This is system 1, the model with linear antigen uptake by pAPCs, described in the article:

**Self-tolerance and Autoimmunity in a Regulatory T Cell Model.
**

Alexander HK, Wahl LM.
*Bull Math Biol.* 2010 Mar 2.
PMID:20195912, doi:10.1007/s11538-010-9519-2;

**Abstract:**

The class of immunosuppressive lymphocytes known as regulatory T cells (Tregs) has been identified as a key component in preventing autoimmune diseases. Although Tregs have been incorporated previously in mathematical models of autoimmunity, we take a novel approach which emphasizes the importance of professional antigen presenting cells (pAPCs). We examine three possible mechanisms of Treg action (each in isolation) through ordinary differential equation (ODE) models. The immune response against a particular autoantigen is suppressed both by Tregs specific for that antigen and by Tregs of arbitrary specificities, through their action on either maturing or already mature pAPCs or on autoreactive effector T cells. In this deterministic approach, we find that qualitative long-term behaviour is predicted by the basic reproductive ratio R (0) for each system.
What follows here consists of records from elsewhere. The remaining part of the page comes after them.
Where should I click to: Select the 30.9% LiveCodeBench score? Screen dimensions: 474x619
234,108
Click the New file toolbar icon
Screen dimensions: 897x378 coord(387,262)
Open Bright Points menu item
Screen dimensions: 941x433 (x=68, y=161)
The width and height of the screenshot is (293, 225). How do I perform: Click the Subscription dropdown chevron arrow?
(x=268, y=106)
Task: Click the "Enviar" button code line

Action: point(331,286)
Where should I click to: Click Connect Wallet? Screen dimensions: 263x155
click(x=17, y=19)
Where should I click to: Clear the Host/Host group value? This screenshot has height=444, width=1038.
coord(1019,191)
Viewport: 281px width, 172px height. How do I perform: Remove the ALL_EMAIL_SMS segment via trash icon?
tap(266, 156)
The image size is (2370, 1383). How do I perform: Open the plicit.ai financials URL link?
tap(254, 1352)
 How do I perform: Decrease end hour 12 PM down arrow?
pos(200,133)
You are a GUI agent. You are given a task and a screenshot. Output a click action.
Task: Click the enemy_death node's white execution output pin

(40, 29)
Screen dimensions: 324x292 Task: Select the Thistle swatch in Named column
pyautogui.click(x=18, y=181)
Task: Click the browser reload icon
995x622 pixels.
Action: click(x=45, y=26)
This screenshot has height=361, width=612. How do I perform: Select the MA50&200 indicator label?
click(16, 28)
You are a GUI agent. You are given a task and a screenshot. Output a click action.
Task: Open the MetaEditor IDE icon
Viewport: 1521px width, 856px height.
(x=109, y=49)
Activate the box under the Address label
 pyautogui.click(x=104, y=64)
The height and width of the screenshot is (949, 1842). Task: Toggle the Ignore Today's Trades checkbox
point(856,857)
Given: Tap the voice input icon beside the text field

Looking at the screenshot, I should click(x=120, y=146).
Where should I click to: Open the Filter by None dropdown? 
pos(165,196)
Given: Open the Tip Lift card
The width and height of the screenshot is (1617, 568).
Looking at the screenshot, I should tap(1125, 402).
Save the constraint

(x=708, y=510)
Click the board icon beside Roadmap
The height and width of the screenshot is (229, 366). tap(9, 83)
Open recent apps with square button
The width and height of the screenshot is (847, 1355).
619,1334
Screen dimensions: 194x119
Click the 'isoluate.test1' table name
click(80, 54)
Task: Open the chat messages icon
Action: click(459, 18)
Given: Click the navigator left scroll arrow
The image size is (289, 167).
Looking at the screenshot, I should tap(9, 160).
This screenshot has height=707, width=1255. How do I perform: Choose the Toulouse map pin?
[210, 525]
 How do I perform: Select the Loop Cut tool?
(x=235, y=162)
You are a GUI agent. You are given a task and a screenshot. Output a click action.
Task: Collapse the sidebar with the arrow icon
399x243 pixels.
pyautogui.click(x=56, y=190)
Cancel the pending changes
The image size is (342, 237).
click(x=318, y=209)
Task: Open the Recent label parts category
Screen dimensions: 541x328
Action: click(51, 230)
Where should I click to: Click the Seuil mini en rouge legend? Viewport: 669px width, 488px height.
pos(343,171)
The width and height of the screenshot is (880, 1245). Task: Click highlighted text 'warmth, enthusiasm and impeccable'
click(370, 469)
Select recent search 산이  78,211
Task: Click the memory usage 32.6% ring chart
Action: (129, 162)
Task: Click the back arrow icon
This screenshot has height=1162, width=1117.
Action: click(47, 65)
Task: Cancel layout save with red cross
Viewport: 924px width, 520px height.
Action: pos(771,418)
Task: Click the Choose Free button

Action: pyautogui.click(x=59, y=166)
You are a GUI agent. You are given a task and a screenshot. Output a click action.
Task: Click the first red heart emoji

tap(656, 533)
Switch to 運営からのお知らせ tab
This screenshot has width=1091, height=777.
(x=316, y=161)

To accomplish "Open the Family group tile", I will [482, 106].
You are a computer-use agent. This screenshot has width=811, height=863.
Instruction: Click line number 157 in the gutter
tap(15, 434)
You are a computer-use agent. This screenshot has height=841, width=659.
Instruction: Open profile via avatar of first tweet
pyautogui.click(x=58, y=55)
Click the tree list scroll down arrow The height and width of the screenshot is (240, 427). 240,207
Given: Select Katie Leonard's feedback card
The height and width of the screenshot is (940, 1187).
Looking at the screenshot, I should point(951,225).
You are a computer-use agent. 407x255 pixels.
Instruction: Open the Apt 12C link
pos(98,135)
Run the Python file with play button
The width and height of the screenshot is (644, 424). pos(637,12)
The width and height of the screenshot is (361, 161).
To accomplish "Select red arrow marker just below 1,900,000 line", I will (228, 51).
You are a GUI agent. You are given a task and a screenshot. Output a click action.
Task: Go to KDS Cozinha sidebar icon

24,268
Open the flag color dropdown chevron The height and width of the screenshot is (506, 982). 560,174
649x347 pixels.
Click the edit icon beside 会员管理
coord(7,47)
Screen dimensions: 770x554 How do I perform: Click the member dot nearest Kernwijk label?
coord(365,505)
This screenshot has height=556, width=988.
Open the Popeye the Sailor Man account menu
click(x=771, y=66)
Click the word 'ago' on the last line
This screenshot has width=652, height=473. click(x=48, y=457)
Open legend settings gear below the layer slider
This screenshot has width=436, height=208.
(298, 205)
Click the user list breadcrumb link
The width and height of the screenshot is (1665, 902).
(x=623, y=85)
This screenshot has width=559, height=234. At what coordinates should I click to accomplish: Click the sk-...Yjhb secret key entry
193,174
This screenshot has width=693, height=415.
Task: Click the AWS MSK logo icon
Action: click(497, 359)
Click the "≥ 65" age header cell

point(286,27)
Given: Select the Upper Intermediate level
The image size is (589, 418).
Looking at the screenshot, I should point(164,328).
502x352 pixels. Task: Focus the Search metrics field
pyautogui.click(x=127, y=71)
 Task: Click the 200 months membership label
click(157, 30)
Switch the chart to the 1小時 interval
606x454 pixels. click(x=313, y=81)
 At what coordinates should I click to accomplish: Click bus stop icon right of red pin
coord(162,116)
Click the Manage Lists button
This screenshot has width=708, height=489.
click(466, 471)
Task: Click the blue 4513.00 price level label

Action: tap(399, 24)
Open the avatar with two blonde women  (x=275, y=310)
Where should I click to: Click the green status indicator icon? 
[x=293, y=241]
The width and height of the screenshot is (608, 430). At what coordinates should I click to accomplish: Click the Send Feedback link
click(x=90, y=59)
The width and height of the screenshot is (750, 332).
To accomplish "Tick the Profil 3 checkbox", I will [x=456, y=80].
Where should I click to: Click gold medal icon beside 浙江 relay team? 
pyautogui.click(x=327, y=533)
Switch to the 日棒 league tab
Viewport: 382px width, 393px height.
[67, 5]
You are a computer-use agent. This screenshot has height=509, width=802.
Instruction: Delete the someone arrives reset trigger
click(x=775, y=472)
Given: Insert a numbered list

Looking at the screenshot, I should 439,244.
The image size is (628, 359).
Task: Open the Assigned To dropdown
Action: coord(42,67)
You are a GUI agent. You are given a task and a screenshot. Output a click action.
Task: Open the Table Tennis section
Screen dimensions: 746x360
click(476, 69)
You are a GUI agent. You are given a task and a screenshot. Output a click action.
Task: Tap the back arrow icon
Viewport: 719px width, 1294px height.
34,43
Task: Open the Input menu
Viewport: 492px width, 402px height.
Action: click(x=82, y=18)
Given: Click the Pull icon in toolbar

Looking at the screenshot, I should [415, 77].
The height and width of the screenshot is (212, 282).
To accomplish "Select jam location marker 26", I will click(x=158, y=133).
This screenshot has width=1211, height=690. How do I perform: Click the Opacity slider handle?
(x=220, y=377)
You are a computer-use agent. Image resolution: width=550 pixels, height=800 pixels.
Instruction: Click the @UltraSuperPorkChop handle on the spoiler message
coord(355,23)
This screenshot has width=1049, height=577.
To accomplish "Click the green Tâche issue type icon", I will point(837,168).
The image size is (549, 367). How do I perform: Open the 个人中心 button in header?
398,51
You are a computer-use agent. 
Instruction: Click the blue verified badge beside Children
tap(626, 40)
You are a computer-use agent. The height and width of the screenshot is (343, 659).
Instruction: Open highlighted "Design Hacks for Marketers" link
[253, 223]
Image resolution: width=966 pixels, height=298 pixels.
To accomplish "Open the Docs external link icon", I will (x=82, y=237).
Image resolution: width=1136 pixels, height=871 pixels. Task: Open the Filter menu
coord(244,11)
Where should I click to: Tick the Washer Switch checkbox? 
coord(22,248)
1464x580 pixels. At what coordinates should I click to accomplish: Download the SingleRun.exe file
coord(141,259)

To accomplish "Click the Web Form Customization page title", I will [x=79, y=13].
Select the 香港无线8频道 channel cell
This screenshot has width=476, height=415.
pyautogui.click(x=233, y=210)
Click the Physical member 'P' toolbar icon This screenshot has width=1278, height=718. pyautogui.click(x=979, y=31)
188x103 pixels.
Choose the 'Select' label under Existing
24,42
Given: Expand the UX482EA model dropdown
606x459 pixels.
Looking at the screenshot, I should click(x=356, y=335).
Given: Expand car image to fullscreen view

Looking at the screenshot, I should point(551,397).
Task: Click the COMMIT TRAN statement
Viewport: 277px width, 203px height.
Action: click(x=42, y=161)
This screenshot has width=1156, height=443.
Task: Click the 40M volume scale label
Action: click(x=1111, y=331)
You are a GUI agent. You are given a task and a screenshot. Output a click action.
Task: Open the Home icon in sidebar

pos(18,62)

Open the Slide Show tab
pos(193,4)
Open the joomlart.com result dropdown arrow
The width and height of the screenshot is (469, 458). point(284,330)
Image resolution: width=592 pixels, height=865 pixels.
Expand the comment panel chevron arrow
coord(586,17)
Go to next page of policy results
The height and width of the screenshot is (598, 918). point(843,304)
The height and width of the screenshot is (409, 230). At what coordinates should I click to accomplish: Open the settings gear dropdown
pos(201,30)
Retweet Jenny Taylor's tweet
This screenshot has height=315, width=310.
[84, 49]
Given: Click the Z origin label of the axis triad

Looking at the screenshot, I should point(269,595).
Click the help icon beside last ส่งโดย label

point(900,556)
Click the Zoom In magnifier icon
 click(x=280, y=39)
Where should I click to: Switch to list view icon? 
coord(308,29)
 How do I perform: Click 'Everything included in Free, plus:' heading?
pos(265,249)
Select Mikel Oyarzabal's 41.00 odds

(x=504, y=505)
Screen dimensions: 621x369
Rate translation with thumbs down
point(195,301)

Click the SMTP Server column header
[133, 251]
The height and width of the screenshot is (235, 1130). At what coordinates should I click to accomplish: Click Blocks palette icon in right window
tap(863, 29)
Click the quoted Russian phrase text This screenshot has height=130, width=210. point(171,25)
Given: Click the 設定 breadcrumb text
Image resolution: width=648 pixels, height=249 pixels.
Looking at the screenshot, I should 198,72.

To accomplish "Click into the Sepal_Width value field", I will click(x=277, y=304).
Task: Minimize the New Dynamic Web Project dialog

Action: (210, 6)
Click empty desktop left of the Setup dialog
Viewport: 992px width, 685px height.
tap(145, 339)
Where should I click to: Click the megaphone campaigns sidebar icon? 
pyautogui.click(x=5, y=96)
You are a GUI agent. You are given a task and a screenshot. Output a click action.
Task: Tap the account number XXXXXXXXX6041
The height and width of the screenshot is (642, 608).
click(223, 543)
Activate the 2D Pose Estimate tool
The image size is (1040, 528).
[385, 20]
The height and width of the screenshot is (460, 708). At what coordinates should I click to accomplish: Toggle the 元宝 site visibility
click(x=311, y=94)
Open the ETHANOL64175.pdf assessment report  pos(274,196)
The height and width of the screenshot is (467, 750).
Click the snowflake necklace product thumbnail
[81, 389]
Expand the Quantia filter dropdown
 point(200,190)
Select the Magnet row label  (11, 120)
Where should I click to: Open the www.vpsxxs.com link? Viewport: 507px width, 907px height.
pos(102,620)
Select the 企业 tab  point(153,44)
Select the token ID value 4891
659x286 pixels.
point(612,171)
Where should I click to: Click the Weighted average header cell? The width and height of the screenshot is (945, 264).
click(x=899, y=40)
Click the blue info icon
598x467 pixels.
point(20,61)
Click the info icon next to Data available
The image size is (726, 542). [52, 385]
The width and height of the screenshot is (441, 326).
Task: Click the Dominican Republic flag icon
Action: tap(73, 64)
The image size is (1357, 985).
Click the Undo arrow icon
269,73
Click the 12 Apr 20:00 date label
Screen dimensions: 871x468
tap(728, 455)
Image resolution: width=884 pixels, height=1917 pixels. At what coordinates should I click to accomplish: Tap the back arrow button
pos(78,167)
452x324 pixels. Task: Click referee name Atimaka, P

When R (0) < 1, only the trivial equilibrium exists and is stable; when R (0)>1, this equilibrium loses its stability and a stable non-trivial equilibrium appears. We interpret the absence of self-damaging populations at the trivial equilibrium to imply a state of self-tolerance, and their presence at the non-trivial equilibrium to imply a state of chronic autoimmunity. Irrespective of mechanism, our model predicts that Tregs specific for the autoantigen in question play no role in the system's qualitative long-term behaviour, but have quantitative effects that could potentially reduce an autoimmune response to sub-clinical levels. Our results also suggest an important role for Tregs of arbitrary specificities in modulating the qualitative outcome. A stochastic treatment of the same model demonstrates that the probability of developing a chronic autoimmune response increases with the initial exposure to self antigen or autoreactive effector T cells. The three different mechanisms we consider, while leading to a number of similar predictions, also exhibit key differences in both transient dynamics (ODE approach) and the probability of chronic autoimmunity (stochastic approach).